America was the only country to emerge from WWII richer than before. While the first useful, peaceful, nuclear power station wouldn’t be invented until 1954 (in Russia), America was working on the first nuclear bomb. Well done them (although to be honest, Britain and Canada helped. Nazi Germany was trying too but luckily all the best nuclear physicists were Jewish and had fled to America. Just imagine if they’d got there first though.) The US is still the only country to have used a nuclear weapon in a war.

The Allies had decided to invade Japan because, well, we were at war, casualties were at an all-time high, and Japan had just bombed Pearl Harbour … but then they realised they’d probably incur about 4 million casualties doing so. The US checked with the UK that they could use their new atomic bombs… and Churchill said yeah, sure. God I hate us.

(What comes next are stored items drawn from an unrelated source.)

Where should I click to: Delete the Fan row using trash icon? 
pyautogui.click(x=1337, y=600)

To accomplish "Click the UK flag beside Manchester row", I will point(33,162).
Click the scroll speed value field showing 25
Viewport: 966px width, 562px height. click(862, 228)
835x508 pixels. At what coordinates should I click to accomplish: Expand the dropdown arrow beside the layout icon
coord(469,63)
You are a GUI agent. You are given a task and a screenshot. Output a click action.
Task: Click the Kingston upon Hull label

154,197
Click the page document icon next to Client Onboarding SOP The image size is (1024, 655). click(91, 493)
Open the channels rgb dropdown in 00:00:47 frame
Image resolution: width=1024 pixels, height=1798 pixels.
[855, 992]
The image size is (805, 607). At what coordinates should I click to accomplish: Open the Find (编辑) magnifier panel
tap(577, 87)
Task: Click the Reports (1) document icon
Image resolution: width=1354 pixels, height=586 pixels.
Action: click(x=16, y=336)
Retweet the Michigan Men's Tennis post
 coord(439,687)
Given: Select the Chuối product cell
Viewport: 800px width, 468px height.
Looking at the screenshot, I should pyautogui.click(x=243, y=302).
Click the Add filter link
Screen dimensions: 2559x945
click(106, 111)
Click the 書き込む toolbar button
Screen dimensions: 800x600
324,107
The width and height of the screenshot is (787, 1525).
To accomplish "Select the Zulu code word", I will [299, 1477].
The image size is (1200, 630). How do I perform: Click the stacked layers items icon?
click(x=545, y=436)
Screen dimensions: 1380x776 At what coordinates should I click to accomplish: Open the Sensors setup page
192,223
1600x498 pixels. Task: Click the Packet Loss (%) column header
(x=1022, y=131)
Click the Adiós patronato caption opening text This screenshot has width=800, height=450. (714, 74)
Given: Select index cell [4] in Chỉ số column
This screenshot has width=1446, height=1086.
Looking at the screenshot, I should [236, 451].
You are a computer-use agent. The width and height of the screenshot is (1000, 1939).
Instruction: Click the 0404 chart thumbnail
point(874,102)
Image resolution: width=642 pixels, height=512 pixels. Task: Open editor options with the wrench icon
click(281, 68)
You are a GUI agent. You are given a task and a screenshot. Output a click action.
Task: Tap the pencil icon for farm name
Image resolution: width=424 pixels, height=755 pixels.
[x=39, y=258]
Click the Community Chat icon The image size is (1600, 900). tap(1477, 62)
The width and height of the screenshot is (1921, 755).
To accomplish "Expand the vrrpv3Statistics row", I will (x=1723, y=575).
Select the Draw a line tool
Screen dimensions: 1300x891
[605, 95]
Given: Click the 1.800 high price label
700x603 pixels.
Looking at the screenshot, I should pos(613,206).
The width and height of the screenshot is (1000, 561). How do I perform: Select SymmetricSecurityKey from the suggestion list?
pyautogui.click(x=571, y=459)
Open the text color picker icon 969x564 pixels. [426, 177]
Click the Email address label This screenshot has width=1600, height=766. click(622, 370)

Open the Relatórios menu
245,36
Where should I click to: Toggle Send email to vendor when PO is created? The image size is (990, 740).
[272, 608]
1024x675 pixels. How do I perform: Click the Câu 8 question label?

The first bomb, on Hiroshima, honestly meant to land on a tactically important bridge, but landed on a hospital instead, so that that 90% of all doctors and nurses in the area were killed or injured. The second, on Nagasaki, was even larger.

Japan surrendered shortly afterwards. They would have surrendered earlier if America had agreed not to change the emperor or government, to allow Japan to demobilise and punish war criminals of its own accord, and not to invade Japan or its territories. But why negotiate when you have new explosive toys to play with?

Some 240,000 people died, either immediately or later from burns, radiation and all the cancers that brings. In the year 2000 leukemias and cancer deaths were still occurring as a fault of the bombs. When UNESCO declared the Hiroshima Peace Memorial a world heritage site in 1996, when you’d think we’d all had enough time to feel ashamed of what we’d done and happy to encourage peace efforts, America and China whinged because Japan hadn’t lost that many people.

Anyway, on to the joys of the Cold War. America and Russia vied to be the bestest superpower but never actually threw the first atomic bomb, although everyone else was waiting for them to do it and destroy the world five times over. When Russia launched the first man into space, America worked on getting the first man on the moon. And so on and so forth until Soviet Russia collapsed.

Meanwhile, at home, the Klu Klux Klan were being horribly violent to black people and Rosa Parks and Martin Luther King were showing everyone how to express your emotions properly. Kennedy was assassinated; Nixon started the unsuccessful Vietnam War (which wasn’t supposed to be a war; the Americans were just helping. Honest.).

Nixon became the first president to resign after Watergate, when he tried to cover up the fact that his party members had broken into and wiretapped the Democratic National Committee.

America emerged from World War II as the sole superpower with the largest economy. Today 41% of all military spending in the world is by them – if they slowed that down a bit they’d be even richer.

Since 11 September 2001, after al-Qaeda terrorists attacked the World Trade Centre and the Pentagon, the ‘War on Terror’ has seen America (and Britain, of course) invade Afghanistan to remove the Taliban government (which led to another guerilla war) and then Iraq to remove Saddam Hussein. The US officially ended the Iraq war in 2011, after Osama bin Laden was killed in Pakistan.

Activities: We did impressions of Disney characters and had to guess who was being who; we raced to see who could built the tallest skyscrapers out of Lego; we played baseball; we ate cheese-burgers with sweet potato fries; we danced to Elvis Presley; we made Ben & Jerry ice-cream sundaes; we tried to name all the states; we tried line dancing; singing the blues; and peanut butter and ‘jelly’ sandwiches and Krispy Kreme doughnuts washed down with Pepsi-Cola. We played cowboys and Indians and sung Broadway musical songs.

23rd November

1924 Edwin Hubble discovers that Andromeda is not a nebula but a galaxy, so the Milky Way is not alone – you can make galaxy slime or galaxy playdough. The Hubble website is actually great too.

1963 Dr Who premiers – this Dr Who premier party is fabulous (and has galaxy jelly, spot today’s theme)!